As off-putting as it may sound to some, ambergris' excretion after forming in the digestive tracts of whales is not the driving reason behind the ingredient's — and ice cream flavor's — decline. For example, many coffee connoisseurs enjoy their caffeine kick with ingredients harvested from animal dung, like the world's most expensive coffee Kopi Luwak that uses partially digested coffee cherry that has passed through cats. With ambergris, though, efforts to ensure the preservation of whales have made it illegal for the sale or possession of the material stateside. While still available to collect and sell after it washes up on shores in Europe, any sort of transaction with ambergris has been outlawed in the United States since the enactment of the Marine Mammal Protection Act of 1972.
Butter brickle
Though having faded in popularity, some flavors of ice cream smack of Americana. Among those decadent delights is butter brickle — toffee covered in chocolate — which made its earliest known debut at the Blackstone Hotel in Omaha, Nebraska in the 1920s. As for who created the candy, some have bestowed that honor to Arthur Dempsey, the "sugar stick man" with seven candy making machine patents at the John C. Woodward Company, Iowa. Others have made the case that the Fenn Bros. Ice Cream and Candy Company out of Sioux Falls, South Dakota dreamed up the treat, as the company became known for its butter brickle trademark.

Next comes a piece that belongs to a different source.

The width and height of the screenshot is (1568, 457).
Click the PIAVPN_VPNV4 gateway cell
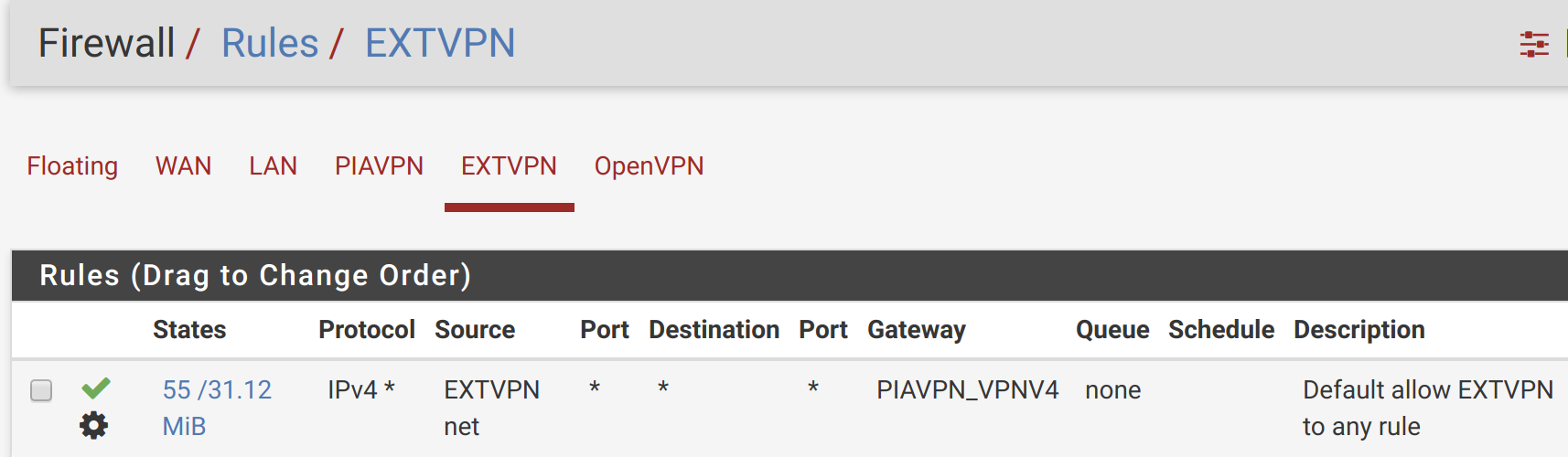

Known for certain is that the Fenn Bros. recipe was sold off to the manufacturer of Heath Bars in 1970, which was then acquired by Leaf, Inc. in 1989 before Hershey took ownership 1996. Similar to how butterscotch and licorice candies lost favor over the years, butter brickle has become increasingly less popular as an ice cream mainstay. Nowadays, it can typically only be found at select ice cream purveyors like the Oklahoma-based fast food and ice cream parlor chain Braum's.
Cucumber
These days, mention of cucumber calls to mind classic cocktails, salads, or spa treatments. But more than a century ago in Victorian England, the vegetable that so often plays second fiddle to its brined iteration, the pickle, was utilized as a star ingredient in ice cream by a entrepreneur who became known as the Queen of Ices. In fact, Agnes Bertha Marshall wrote two entire volumes dedicated to ice cream with the first, "The Book of Ices," published in 1885.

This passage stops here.